In this digital ITEMS module, Drs. Sanford Student and Ethan McCormick discusses an important new methodology for differential item functioning (DIF) that enables analyses with multiple background variables using a moderated nonlinear factor analysis approach.
Module Overview
Moderated Nonlinear Factor Analysis (Bauer, 2017; Bauer & Hussong, 2009) is a general measurement modeling framework with foundations in both IRT and SEM. For the purposes of DIF analysis by multiple background variables, MNLFA incorporates the best features of both multigroup IRT and MIMIC approaches. Like MIMIC models, MNLFA allows for an arbitrary number of background variables (either continuous or categorical). Like multigroup IRT models, MNLFA freely estimates the variance of the theta distribution as a function of variables being analyzed for DIF. Yet, the flexibility of MNLFA also leads to model identification complexities and challenges for estimation. This ITEMS module walks the user through the conceptual foundations of DIF analysis by an arbitrary number of background variables using MNLFA, and describes how penalized maximum likelihood estimation can be used to reduce the complexity of models with many DIF parameters (Bauer et al., 2020; Belzak & Bauer, 2024).

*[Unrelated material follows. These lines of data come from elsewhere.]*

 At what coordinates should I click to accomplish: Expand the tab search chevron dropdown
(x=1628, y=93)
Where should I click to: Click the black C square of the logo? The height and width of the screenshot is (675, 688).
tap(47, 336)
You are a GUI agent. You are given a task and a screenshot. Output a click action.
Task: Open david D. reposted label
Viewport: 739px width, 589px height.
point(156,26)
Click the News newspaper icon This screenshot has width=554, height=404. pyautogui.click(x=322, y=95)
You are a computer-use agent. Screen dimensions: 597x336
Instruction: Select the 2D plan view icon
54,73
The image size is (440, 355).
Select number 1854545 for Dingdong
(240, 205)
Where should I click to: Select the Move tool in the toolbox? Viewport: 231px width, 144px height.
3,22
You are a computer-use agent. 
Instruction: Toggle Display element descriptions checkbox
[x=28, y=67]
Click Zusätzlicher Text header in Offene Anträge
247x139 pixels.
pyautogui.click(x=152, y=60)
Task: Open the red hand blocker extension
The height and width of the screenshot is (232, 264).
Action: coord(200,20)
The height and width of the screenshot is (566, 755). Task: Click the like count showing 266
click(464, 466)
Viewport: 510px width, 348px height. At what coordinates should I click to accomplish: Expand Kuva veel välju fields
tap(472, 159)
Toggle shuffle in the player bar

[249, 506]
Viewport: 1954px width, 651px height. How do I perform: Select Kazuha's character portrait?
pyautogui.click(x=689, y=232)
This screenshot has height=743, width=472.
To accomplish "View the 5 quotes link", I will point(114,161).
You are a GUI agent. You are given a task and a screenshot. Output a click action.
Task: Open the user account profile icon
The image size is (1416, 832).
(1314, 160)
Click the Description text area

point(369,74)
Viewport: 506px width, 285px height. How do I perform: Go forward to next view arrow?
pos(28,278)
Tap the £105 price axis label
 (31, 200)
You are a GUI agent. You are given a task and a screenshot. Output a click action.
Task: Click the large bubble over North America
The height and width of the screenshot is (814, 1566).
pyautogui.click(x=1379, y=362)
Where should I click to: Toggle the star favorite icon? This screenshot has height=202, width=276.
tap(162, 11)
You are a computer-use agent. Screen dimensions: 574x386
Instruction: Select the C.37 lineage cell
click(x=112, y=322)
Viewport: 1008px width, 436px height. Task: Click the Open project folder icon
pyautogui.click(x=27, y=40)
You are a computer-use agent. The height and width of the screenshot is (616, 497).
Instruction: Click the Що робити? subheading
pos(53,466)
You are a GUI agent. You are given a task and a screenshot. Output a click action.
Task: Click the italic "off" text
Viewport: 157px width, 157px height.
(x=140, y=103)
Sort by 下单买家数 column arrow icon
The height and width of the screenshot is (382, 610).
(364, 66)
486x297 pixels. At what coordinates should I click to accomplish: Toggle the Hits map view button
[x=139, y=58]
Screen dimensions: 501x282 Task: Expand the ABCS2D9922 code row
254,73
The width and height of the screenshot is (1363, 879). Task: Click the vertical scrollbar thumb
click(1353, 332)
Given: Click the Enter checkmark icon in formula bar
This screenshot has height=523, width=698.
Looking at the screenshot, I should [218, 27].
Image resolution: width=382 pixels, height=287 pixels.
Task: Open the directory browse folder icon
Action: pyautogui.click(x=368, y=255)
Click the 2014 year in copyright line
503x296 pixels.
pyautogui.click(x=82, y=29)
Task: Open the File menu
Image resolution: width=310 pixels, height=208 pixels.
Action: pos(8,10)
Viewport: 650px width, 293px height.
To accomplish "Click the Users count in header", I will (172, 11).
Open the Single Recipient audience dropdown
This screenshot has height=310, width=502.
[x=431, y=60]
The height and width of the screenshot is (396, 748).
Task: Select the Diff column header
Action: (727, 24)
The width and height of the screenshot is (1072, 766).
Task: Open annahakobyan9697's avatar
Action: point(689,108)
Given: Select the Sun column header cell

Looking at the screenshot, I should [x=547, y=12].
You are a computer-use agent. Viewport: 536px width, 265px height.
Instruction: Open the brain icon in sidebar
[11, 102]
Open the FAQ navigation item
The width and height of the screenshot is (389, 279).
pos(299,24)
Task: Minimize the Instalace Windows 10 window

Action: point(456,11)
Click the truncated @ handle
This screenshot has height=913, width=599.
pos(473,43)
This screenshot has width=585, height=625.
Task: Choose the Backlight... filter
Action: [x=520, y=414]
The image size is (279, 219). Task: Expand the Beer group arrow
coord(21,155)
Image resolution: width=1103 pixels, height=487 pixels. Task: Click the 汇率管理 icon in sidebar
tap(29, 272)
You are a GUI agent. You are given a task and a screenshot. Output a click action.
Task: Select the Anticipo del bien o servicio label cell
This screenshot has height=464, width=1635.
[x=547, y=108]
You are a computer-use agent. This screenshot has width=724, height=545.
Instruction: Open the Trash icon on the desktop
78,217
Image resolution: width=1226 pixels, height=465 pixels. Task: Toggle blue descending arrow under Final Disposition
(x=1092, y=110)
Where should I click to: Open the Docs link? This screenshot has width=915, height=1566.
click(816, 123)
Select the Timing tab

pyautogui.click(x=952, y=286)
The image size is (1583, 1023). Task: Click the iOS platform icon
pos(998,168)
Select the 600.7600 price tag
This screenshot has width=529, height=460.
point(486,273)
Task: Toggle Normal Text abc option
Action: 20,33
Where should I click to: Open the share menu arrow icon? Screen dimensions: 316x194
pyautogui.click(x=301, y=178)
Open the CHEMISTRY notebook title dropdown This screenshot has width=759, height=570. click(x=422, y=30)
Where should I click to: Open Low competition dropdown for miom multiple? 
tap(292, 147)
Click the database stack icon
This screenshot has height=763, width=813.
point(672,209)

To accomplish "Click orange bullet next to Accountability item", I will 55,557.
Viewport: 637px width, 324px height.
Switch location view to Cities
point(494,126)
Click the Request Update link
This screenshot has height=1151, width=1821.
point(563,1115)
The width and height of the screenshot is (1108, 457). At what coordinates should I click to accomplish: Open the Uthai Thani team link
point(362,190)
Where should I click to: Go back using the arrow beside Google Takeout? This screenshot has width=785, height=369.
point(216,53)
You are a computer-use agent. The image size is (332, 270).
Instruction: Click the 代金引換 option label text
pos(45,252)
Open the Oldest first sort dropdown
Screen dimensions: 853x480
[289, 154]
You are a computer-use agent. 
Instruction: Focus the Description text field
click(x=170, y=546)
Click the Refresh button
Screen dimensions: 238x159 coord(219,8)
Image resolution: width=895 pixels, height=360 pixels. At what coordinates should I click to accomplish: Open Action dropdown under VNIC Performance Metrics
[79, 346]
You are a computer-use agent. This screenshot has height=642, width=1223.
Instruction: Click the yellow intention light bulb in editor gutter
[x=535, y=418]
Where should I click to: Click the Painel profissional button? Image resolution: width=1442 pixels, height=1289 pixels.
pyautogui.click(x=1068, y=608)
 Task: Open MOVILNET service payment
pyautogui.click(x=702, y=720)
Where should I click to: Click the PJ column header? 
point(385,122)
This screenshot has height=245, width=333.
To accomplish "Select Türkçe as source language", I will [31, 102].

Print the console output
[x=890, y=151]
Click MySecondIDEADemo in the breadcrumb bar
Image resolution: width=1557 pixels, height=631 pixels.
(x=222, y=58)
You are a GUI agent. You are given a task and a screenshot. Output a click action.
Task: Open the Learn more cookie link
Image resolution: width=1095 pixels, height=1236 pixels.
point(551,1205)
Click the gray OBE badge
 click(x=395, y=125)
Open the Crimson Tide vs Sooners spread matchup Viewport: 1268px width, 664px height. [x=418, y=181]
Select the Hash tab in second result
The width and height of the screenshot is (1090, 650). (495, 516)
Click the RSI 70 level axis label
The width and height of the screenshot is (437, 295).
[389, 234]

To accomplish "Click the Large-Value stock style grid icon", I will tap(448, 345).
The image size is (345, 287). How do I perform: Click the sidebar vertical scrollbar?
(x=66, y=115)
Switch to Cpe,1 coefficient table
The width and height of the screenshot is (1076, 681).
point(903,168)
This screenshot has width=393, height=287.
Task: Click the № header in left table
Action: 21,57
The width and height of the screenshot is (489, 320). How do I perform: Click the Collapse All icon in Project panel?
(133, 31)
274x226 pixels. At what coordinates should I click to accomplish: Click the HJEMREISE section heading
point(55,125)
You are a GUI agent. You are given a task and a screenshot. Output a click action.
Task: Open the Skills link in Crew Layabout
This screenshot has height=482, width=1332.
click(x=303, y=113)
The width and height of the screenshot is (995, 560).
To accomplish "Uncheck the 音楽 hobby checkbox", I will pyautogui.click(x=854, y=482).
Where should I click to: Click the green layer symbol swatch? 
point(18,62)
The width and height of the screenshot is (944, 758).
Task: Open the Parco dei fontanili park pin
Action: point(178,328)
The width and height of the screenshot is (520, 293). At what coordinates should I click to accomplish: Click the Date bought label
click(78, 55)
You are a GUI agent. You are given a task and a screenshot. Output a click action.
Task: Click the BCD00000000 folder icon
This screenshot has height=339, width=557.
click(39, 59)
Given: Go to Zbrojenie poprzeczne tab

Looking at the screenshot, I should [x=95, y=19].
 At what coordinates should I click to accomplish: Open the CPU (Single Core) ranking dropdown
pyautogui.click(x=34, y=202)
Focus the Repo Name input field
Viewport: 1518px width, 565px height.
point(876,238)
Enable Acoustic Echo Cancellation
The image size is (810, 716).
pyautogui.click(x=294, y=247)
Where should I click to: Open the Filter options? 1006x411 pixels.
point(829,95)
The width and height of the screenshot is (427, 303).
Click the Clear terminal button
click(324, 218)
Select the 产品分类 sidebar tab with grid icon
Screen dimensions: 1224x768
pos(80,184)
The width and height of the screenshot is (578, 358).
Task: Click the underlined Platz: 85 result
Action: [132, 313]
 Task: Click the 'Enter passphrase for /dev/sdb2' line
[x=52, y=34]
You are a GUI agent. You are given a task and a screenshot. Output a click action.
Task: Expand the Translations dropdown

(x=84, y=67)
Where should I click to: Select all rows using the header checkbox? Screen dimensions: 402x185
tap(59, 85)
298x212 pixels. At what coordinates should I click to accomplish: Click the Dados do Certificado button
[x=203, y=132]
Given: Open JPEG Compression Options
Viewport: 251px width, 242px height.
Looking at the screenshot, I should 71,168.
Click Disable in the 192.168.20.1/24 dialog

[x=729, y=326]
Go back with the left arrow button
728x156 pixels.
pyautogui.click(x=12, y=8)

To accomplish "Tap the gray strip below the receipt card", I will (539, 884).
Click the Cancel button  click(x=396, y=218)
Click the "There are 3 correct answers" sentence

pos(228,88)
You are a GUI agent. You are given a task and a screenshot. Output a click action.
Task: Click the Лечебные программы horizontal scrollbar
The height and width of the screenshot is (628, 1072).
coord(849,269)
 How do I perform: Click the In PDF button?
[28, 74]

Users completing this module will go forward equipped with a powerful new approach to DIF analysis whose flexibility enables analyses that are simply not possible using traditional DIF methods (Bauer, 2023).
Sanford (Sandy) Student
- Assistant Professor of Educational Statistics and Research Methods at the University of Delaware
- He teaches courses in survey design, educational measurement, Item Response Theory, and structural equation modeling
- His research focuses on the relationship between psychometric issues, particularly in the measurement of growth using vertical scales, and broader inferences about student learning made on the basis of test scores.
Ethan McCormick
- Assistant Professor of Educational Statistics and Research Methods at the University of Delaware
- His research and teaching interests include specializing in longitudinal, time series, and psychometric models, focusing on structural equation modeling, multilevel modeling, Bayesian hierarchical time series modeling, and nonlinear modeling approaches for understanding population heterogeneity in measurement and change over time
Introduction
Upon completion of this ITEMS module, learners should be able to:
- Articulate the difference between uniform and non-uniform DIF in the slope-intercept form of the 2PL IRT model
- Differentiate DIF from impact, and describe the implications of both for parameters of traditional IRT models
- Describe how moderated nonlinear factor analysis can be applied to estimate both DIF and impact in the slope-intercept 2PL
- Apply regularized moderated nonlinear factor analysis to simultaneously estimate DIF and impact for multiple covariates of mixed types (i.e., categorical and continuous) using the R package regDIF
- Use the results of regularized MNLFA estimation to inform next steps in DIF analysis
Section 1: IRT, DIF, and a More General Model
Upon completion of this section, learners should be able to:
- Recognize the isomorphism between the 2PL IRT model and a slope-intercept factor analysis model
- Differentiate and define the meaning of DIF versus impact
- Contrast the strengths and limitations of multigroup and MIMIC approaches to DIF and impact
- Recognize how MNLFA generalizes the slope-intercept model to estimate DIF and impact
Section 2: An Overview of MNLFA for DIF and Impact Assessment
Upon completion of this section, learners should be able to:
- Recognize and describe the paths in an MNLFA path diagram
- Connect the path diagram to DIF via the MNLFA item response function
- Connect the path diagram to the MNLFA representation of imapct
Section 3: MNLFA Estimation and Interpretation
Upon completion of this section, learners should be able to:
- Describe options for estimating an MNLFA’s parameters
- Interpret the parameters of an MNLFA analogous to regression
- Describe score estimation in the presence of DIF and impact
- Interpret theta and model fit in presence of DIF and impact
Section 4: MNLFA Applied Example
Upon completion of this section, learners should be able to:
- Summarize data and model
- Detail regularization approach used for example model estimation
- Generate and interpret parameter estimates
Section 5: MNLFA Code Walkthrough
Upon completion of this section, learners should be able to:
- Set up data for regularized MNLFA analysis
- Perform analysis on prepared dataset
- Interpret parameter estimates and information about estimation process
- Determine next steps based on analytic goals